Opinião
Gerir custos não é vigiar números, é antes fazer as perguntas certas
Existe uma ideia confortável de que acompanhar números equivale a controlar um negócio. Como se monitorizar custos fosse, por si só, um exercício de gestão. Mas raramente é assim.
Entre dashboards, relatórios e indicadores de performance, muitos líderes vivem hoje mergulhados numa ilusão de controlo que pouco resolve a pressão real de tomar decisões num contexto económico cada vez mais imprevisível.

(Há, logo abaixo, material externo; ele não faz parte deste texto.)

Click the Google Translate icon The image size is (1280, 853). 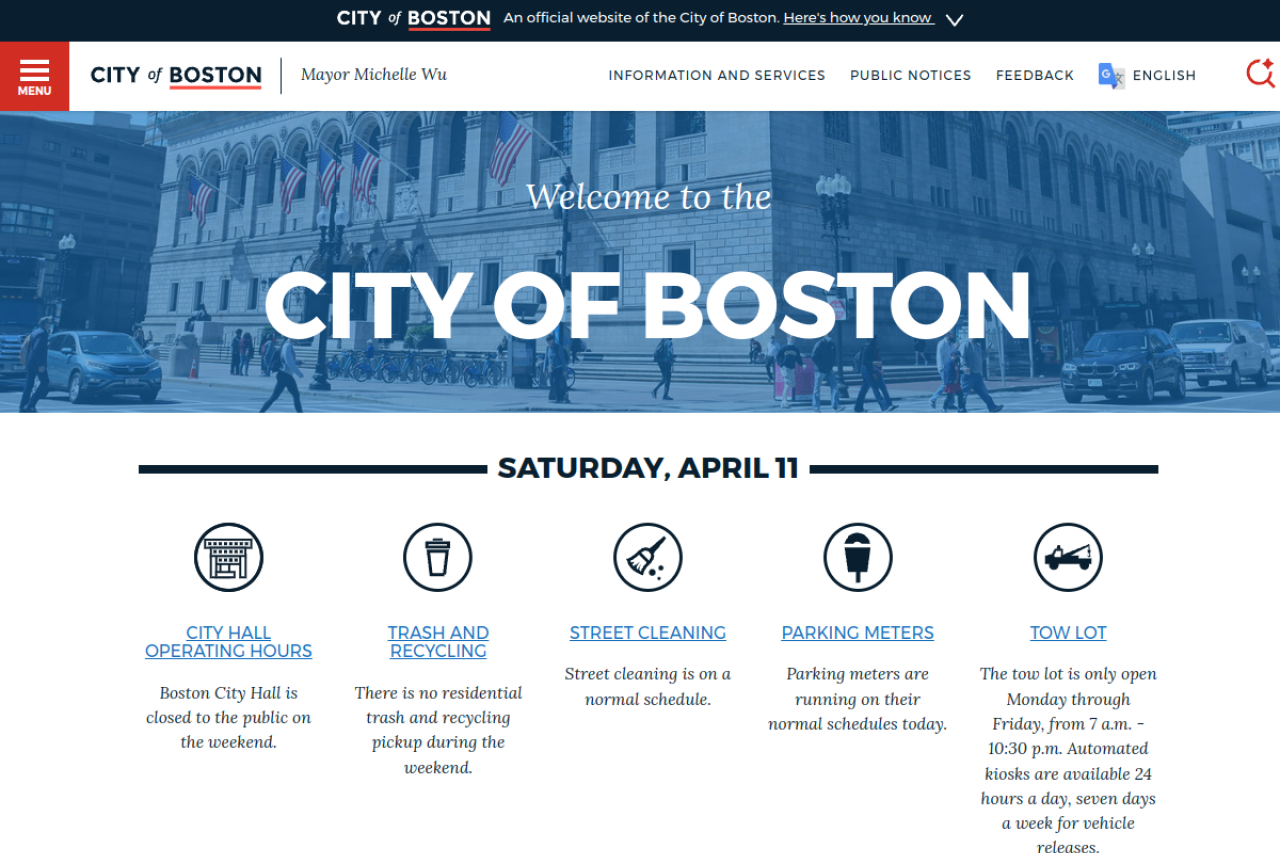[x=1111, y=76]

Um estudo recente da Boston Consulting Group, intitulado de “CEO Insomnia Index”, dá precisamente conta desta realidade. Entre mais de 500 CEOs inquiridos, a maioria admitiu viver sob níveis elevados de stress e sentir-se, frequentemente, como o “amortecedor emocional” das suas organizações. A expressão é particularmente infeliz porque traduz algo que poucos assumem publicamente: gerir um negócio tornou-se um exercício contínuo de absorção de tensão.

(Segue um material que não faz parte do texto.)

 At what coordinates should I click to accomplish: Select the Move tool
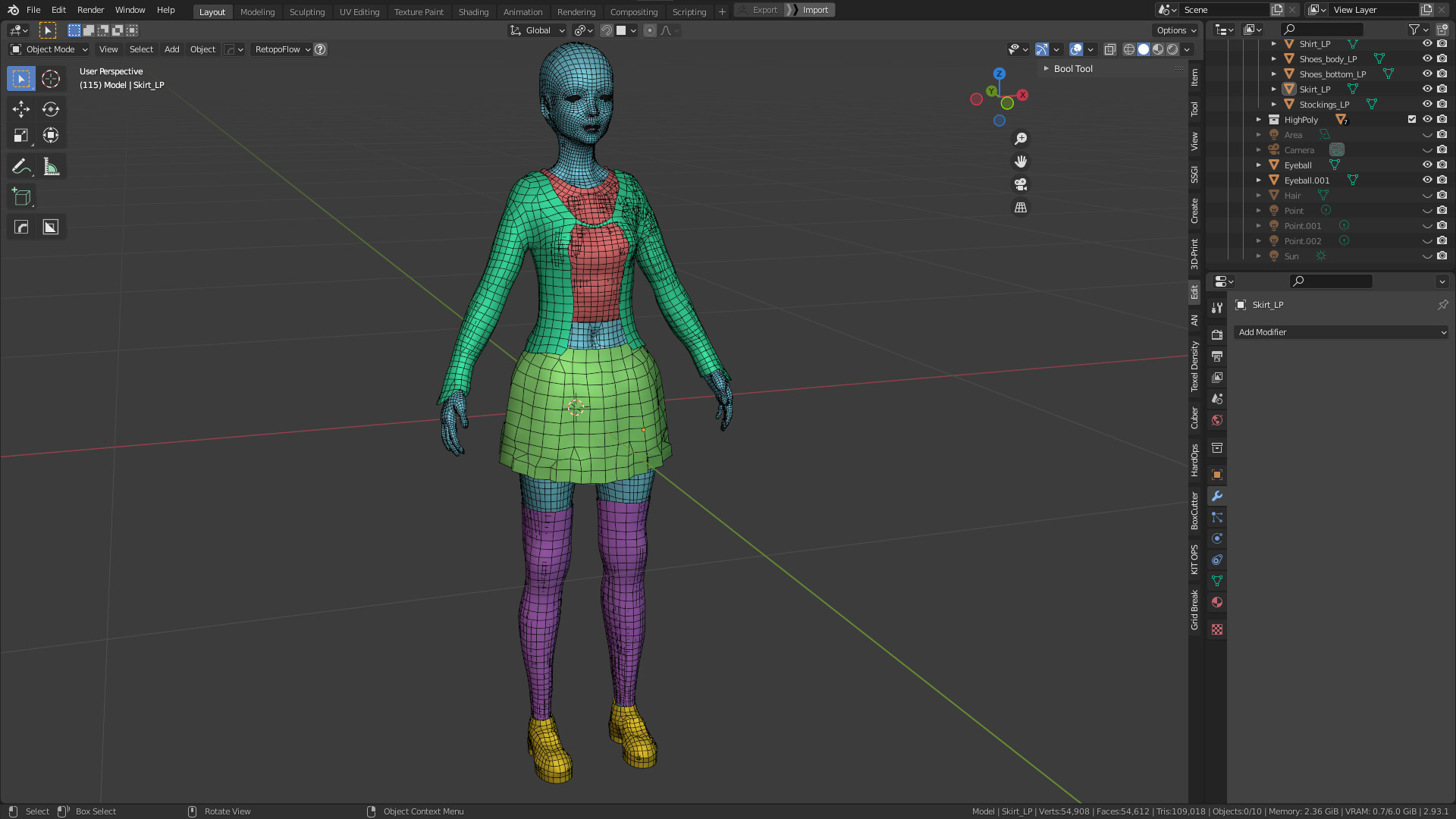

E talvez não exista hoje maior fonte dessa tensão do que o equilíbrio difícil entre crescimento e rentabilidade. Perante um contexto económico incerto e desafiante, como temos vivido nos últimos meses, muitos gestores vivem numa espécie de encruzilhada permanente entre cortar custos para proteger o presente ou investir para garantir o futuro.
O problema é que, perante a urgência, muitas organizações confundem disciplina financeira com “contenção cega”. Corta-se rapidamente onde é visível e adia-se o que parece acessório. Desta forma, preservamos a ilusão de eficiência. Mas uma gestão verdadeiramente estratégica raramente nasce de uma reação imediata. Exige distância, discernimento e, sobretudo, capacidade para perceber onde está (ou deixa de estar) o valor de uma organização.
Monitorizar sem interpretar tornou-se, assim, numa espécie de miopia empresarial contemporânea. Os dados existem, mas nem sempre há tempo ou estrutura para transformar essa informação em decisões conscientes. Quando a gestão vive exclusivamente refém do curto prazo, perdemos a capacidade de avaliar se os recursos estão efetivamente alinhados com aquilo que sustenta o crescimento, a inovação e a resiliência a médio e longo prazo.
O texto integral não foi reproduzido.